Closed a1785487 closed 3 years ago
Unfortunately, there is not a whole lot you can do in drake
with that setup. One alternative is to request access to your university's computing cluster and SSH in from whichever machine you are currently using.
targets
, the successor to drake
, is actually a lot better at this. Its data store is a lot more portable, easier to ship over Git LFS or Dropbox. And if you can get student rates on Amazon Web Services, targets
can automatically upload/download data to and from S3 buckets: https://wlandau.github.io/targets-manual/cloud.html (soon to be https://books.ropensci.org/targets/cloud.html). Switching from drake
is not all that bad: https://wlandau.github.io/targets-manual/drake.html#transitioning-to-targets (soon to be https://books.ropensci.org/targets/drake.html#transitioning-to-targets).

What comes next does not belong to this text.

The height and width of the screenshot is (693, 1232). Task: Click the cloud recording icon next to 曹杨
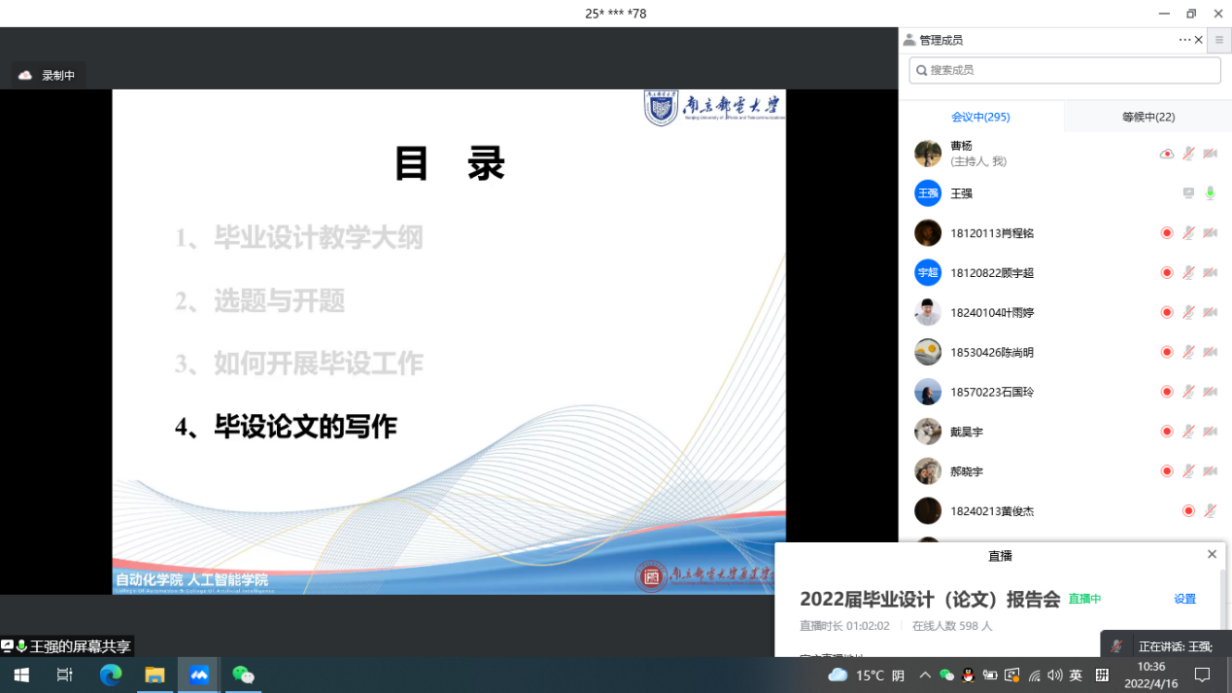tap(1166, 153)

I have a drake plan which I use across several machines (PC, MAC + laptop PC) - I'm a master's candidate, working on a big data project, who has to use a Mac at Uni (I have no choice) but runs a high end windows desktop in my study at home. I use my laptop as a portable device when I have spare time at work (or where ever).

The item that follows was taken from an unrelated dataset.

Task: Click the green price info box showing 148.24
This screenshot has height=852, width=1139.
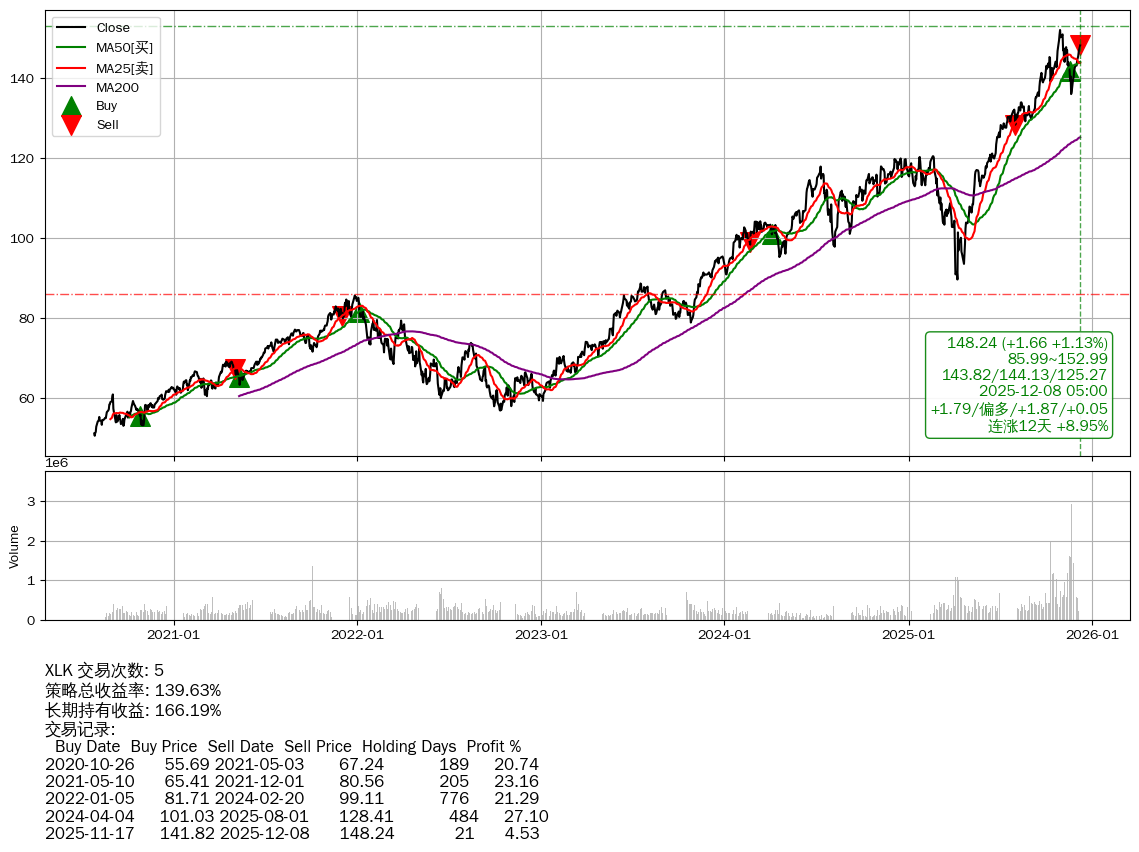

Part of the drake plan is quite memory intensive with respect to the laptop, and I can't run part of the plan on the machine as it runs out of physical memory and thrashes the paging file (and then crashes).
What I want to do is run the same plan on my higher end machines, and then get the data up to that point onto the laptop, so I can work on the remaining sections of the plan whilst not having out of date targets that will crash the plan/computer.

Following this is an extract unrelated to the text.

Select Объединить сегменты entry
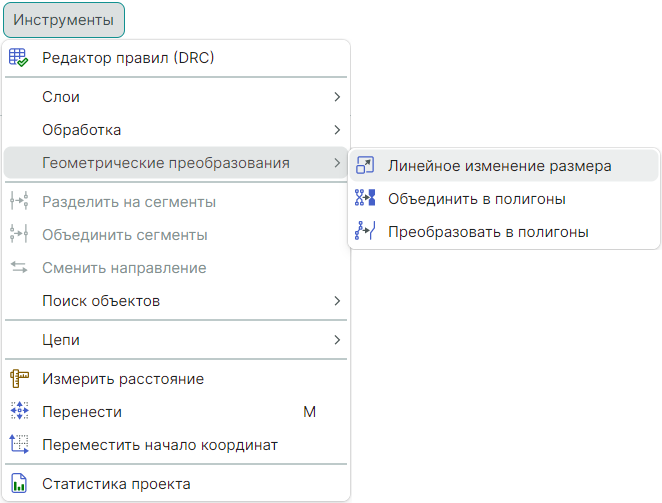 click(x=125, y=235)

I'd like to keep the plan the same between machines, as managing two plans will introduce the version control issues....
IS this possible, and how do i do it, or do I need to split the plan in two and hope I keep everything up to date between the two plans????
note: I use github as my version control for the code (between all of the machines) and rely on the plan to keep the targets up to date if/when the input data changes, or the data processing is modified.